This article is about a children's book called "Choo Choo". It was written by author/illustrator Virginia Lee Burton, and published by Houghton Mifflin Company.
Choo Choo is a small, shiny black steam engine. She has an engineer named Jim, a fireman named Oley, and a conductor named Archibald. Choo Choo pulls passenger and post trains. The first two coaches being filled with people, the third, with baggage and letters. She pulls them all day long to the big city and back again.
One day, Choo Choo thinks to herself about how fun and easy it would be if she went off by herself. And, the next day, while Jim, Oley, and Archibald are having a cup of coffee in a restaurant, she does just that. She leaves behind all of her coaches and goes off by herself. As she goes on her merry way, Choo Choo begins to frighten many animals and people, some of whom climb up to the top of a steeple to avoid being hit by the train. Everyone she passes becomes very angry with her for scaring them. Then, just as she crosses a drawbridge, it starts to go up, and she loses her tender. However, that doesn't phase Choo Choo, and she continues on her way through the big city.
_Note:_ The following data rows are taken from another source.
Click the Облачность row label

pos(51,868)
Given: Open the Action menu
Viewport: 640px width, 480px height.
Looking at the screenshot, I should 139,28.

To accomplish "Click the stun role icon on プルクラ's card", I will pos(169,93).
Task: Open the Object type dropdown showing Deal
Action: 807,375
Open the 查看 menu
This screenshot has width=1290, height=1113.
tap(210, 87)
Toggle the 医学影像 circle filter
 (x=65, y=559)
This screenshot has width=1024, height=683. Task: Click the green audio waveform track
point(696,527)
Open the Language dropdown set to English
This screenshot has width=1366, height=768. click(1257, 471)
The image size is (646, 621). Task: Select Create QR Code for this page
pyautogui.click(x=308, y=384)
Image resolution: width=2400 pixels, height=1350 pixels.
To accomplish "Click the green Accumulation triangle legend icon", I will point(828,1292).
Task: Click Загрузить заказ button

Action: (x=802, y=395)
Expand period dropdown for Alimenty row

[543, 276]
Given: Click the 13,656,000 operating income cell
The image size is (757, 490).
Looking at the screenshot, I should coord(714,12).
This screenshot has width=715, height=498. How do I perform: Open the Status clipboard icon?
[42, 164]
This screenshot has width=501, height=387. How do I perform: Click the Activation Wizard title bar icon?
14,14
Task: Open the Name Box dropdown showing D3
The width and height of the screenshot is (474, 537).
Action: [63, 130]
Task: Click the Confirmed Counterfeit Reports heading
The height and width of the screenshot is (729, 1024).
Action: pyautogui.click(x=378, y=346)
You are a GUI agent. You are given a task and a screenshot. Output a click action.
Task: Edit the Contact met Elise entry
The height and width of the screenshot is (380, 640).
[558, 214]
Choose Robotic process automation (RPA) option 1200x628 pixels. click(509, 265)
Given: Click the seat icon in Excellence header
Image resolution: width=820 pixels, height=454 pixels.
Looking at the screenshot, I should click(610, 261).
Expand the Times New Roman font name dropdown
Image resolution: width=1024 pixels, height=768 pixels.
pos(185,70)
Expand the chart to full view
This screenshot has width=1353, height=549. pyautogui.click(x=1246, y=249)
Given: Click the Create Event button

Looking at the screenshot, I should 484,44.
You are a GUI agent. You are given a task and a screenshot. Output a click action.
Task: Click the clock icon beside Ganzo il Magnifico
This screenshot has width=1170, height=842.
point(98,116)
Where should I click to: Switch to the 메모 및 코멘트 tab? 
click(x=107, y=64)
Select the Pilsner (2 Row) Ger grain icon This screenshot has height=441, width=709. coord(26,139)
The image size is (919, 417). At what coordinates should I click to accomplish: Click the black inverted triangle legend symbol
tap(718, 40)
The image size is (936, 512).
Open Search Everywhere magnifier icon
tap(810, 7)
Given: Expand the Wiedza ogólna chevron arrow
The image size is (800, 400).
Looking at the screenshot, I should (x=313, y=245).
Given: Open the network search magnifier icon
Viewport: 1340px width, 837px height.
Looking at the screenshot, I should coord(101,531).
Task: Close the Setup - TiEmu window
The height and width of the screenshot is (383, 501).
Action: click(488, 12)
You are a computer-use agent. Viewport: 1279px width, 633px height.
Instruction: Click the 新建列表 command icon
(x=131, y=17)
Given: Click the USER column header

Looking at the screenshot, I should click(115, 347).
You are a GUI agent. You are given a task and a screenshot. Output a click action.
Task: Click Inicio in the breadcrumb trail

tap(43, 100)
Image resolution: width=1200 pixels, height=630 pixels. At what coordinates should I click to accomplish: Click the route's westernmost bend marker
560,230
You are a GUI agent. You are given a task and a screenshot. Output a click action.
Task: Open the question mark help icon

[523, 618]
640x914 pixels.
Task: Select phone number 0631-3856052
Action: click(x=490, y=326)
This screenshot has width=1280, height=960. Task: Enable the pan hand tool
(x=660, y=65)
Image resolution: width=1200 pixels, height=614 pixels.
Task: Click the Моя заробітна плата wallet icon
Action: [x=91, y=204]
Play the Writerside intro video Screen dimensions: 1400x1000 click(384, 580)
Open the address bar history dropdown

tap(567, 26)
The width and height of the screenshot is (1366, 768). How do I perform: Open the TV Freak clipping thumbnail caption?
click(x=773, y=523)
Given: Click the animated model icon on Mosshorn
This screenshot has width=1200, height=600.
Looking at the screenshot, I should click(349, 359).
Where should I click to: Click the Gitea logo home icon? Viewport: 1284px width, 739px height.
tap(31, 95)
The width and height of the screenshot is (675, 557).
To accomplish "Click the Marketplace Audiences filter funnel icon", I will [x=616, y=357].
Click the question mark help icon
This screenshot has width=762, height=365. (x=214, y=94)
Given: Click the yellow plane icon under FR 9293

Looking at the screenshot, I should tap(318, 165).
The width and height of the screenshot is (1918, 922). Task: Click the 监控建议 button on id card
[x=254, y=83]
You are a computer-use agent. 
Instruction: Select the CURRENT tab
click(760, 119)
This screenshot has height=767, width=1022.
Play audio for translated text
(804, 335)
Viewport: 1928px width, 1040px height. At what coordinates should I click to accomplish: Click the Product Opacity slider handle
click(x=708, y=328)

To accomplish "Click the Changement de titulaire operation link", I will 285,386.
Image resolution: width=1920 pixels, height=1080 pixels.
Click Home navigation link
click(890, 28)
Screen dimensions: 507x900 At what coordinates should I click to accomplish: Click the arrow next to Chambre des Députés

Soon, she leaves the city and ends up in the country. she comes to a set of switches in the tracks, and does not know which way to go. She ends up taking the one that goes left. The track she chose is very old and overgrown. Soon, Choo Choo ends up losing steam, and must stop in the middle of the wild overgrowth...
Meanwhile, Jim, Oley, and Archibald heard Choo Choo go by and run after her. They run until they are out of breath, and are then picked up by a streamliner. The engineer of the streamliner is rather reluctant at first but when Jim explains the situation, the three men are allowed in. As the streamliner goes on, all of the people that Choo Choo had frightened point out the way she went, telling the men to hurry and catch the naughty runaway engine. The streamliner soon comes to the drawbridge, and Oley spots Choo Choo's tender on a coal barge. Jim instructs Oley and Archibald to get the tender back up, while he goes on with the streamliner to find Choo Choo. Soon, the streamliner comes to the set of points in the country. While Jim and the streamliner engineer are arguing about which way to go, an old, retired engineer informs them that she is right up the old track, and can't have gone far, as it was an old track which hasn't been used in over forty years. So, the streamliner goes down the old track, and quickly finds Choo Choo, who is so happy to be found that she uses the last of her steam to blow one small "toot" on her whistle. Jim then couples his little engine up to the streamliner. The streamliner then takes Choo Choo back to the engine shed where Jim, Oley, and Archibald look her over to see if any damage had been done. Luckily, there was not, and, except for being rusty and tired, Choo Choo was as good as ever.
On her way home that night, Choo Choo apologizes for running away, and promises not to do it ever again.
- The book version of "Choo Choo" is available in both hardcover and paperback.
- "Choo Choo" is also available on audio CD and cassette.
- A televised version of "Choo Choo" is available on VHS from the children's TV show, Shelley Duvall's Bedtime Stories.
- "Choo Choo" was Virginia Lee Burton's first published book.
- The book is dedicated to her son, Aristides.
- The book carries the subtitle: "The Story of a Little Engine Who Ran Away".